Once we get there we discover that apparently everyone back in Elizabethtown, KY loved Drew's dad. The relatives arrive by the dozen, and their all quirky from the grandma's generation to the little kids. Understandably, Drew decides to bed down in Louisville.

There's the problems with Drew's Mom and sister Heather(Judy Greer) back home, the picturesque relations in Elizabethtown, the gratuitous wedding party in Louisville and the budding romance with Claire. This is a failed epic, and as was said before, the parts are far greater than the whole. This doesn't mean that it's not worth watching. The parts are both funny and moving, there's just too much of them. The version shown here in Toronto wasn't exactly finished, and if this film comes out at an hour and forty minutes, it should be a work of sheer genius. Unfortunately, this version's over two hours long, can't win 'em all.

REVOLVER

Written and directed
by Guy Ritchie

When Guy Ritchie was first promoting “Snatch” he said that his next film would be a historical epic called “The Siege of Malta”, but alas, he married Madonna and then did a remake of “Swept Away” just for her. This was a creative disaster and many thought he would never recover.

Two years and a couple of kids later, it seems he has with a remake of “The Matrix.” No, scratch that. It's also one of “The Thirteenth Floor,” Cronenberg's “eXistenZ,” and “Vanilla Sky” as well. Part of a philosophical sub-genre of films who's name isn't exactly known yet. But this is definitely Ritchie back in form.

Jake Green(Jason Statham) is a gambler and a thief who's just spend seven years in the pokey, his mission in life is to somehow get even with his nemesis, a certain Mr. Macha (Ray Liotta).
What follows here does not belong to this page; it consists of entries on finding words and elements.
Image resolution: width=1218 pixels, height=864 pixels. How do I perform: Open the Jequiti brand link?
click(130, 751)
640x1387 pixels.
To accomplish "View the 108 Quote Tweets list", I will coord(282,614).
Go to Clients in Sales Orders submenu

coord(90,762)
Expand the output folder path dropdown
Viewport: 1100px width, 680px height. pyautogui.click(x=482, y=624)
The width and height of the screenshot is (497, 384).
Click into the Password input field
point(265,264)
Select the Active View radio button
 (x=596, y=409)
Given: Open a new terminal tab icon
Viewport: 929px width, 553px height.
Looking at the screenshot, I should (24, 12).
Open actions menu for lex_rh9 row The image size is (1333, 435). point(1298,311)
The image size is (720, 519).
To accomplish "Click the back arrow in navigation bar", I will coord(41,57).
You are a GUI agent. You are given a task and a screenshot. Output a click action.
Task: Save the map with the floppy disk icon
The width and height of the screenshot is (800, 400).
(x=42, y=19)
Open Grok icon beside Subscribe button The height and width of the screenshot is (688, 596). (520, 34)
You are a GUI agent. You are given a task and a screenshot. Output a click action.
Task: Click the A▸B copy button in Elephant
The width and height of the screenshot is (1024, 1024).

He and his cronies manage to get a vast amount of money from the guy via coin tosses, and is about to leave when he meets up with a pair of magical loan sharks named Avi (André Benjamin) and Zach (Vinnie Pastore), who, after saving his life twice, demand all his money or else he'd die of a rare blood disease in only three days.

So begins a complicated chase between Green, Macha, a Korean Drug dealer called Lord John and a never seen Mr. Gold. The question is not just about whether Green save his family and or Macha will get his comeuppance, but will anyone actually achieve enlightenment. This is a very interesting film, and I mean that in a good way. See it.